A atualização mais recente removeu também a frase “prevenir riscos para a saúde pública”, enfraquecendo a ligação entre a proteção da vida selvagem e a salvaguarda da saúde pública, dizem as ONG.

“A melhor forma de salvaguardar verdadeiramente a saúde pública é deixar a vida selvagem ficar onde deveria estar, que é o seu habitat natural”, disse o grupo de voluntários chineses de conservação da vida selvagem Anti-Poaching Crime Squad numa declaração sobre o WeChat. “Quaisquer tentativas de cultivar, reproduzir, comprar ou vender e utilizá-los, especialmente comendo-os, apenas irão aumentar os riscos para a saúde pública”, acrescentou.

As categorias isentas para a criação em cativeiro contêm 16 tipos de animais, incluindo algumas variedades de galinhas, patos e veados, bem como raposas prateadas, cães guaxinins e martas. Mas as mudanças de regulamentação foram vistas como contextos recém-criados para revitalizar o negócio da vida selvagem, agora em declínio.

“É altamente provável que a vida selvagem, especialmente as espécies com os três valores, regressem aos olhos do público. Isso significaria certamente uma vitória temporária para os apoiantes da indústria”, disse Zhou Jinfeng, o secretário-geral da Fundação para a Conservação da Biodiversidade e Desenvolvimento Verde da China, ao “The Guardian”.

“Não esqueçamos que já houve três grandes surtos causados por coronavírus desde o início do século XXI: Sars, Mers e Covid. Pensa-se que estes surtos estão intimamente ligados à vida selvagem. Deveríamos aprender a lição e introduzir políticas que orientem os trabalhadores do sector a encontrar alternativas”, acrescentou.

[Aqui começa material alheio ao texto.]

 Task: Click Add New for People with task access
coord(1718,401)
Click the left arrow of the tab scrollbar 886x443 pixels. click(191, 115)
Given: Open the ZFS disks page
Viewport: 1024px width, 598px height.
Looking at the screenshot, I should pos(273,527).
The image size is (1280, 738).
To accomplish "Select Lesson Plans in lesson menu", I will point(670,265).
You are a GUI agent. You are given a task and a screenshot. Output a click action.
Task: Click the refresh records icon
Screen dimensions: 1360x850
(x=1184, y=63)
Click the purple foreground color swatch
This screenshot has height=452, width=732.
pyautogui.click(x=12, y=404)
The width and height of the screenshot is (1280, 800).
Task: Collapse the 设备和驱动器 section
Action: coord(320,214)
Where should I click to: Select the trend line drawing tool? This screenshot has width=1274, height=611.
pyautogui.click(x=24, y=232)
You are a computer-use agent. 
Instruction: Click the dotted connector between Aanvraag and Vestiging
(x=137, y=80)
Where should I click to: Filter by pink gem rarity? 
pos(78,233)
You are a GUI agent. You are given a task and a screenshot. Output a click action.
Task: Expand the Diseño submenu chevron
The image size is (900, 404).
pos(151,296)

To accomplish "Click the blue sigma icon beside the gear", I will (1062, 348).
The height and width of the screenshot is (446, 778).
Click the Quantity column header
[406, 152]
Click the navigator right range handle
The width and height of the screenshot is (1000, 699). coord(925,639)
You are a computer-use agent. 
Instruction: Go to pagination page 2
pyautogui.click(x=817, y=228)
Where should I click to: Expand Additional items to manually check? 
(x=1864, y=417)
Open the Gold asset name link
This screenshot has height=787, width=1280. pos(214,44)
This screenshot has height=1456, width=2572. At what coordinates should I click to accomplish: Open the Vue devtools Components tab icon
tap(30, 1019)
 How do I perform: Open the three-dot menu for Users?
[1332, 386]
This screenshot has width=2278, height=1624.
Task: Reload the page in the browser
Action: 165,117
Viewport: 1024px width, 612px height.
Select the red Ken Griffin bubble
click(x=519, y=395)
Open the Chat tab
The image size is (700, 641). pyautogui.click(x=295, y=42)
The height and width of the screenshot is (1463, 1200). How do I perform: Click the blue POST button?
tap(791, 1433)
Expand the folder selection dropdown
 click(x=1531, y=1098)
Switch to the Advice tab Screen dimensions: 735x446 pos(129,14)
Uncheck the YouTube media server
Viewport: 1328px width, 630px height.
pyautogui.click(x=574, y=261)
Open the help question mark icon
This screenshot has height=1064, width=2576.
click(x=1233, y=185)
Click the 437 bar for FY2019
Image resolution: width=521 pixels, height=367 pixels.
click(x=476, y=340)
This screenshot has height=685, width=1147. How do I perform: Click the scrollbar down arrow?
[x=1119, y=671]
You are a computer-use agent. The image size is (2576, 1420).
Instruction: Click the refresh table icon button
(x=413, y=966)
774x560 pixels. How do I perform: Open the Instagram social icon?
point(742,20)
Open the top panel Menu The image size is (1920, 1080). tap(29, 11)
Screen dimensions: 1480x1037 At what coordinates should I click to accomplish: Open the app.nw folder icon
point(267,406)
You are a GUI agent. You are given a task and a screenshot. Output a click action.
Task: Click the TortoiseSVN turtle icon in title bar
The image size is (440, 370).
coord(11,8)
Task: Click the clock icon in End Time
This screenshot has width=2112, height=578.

Song Wan, um antigo agricultor de ratos bambus da província de Hunan, sofreu enormes perdas devido à proibição abrupta da criação de animais selvagens. Agora está pronto a recomeçar. “Ainda guardo um pequeno número de ratazanas. Se a criação de animais selvagens for de novo permitida, começarei a criar mais”.

Já Diana Bell, bióloga de conservação na Universidade de East Anglia, diz que” estar a relaxar esses regulamentos é ultrajante”, acrescentando que é preciso “pensar muito bem sobre isto porque, pelo que aprendemos nas quintas de porcos-espinhos no Vietname, muitos animais foram realmente obtidos através da lavagem de animais capturados no meio selvagem. A menos que possamos abordar esta questão, tais atividades constituirão uma grande ameaça para a biodiversidade na Ásia”.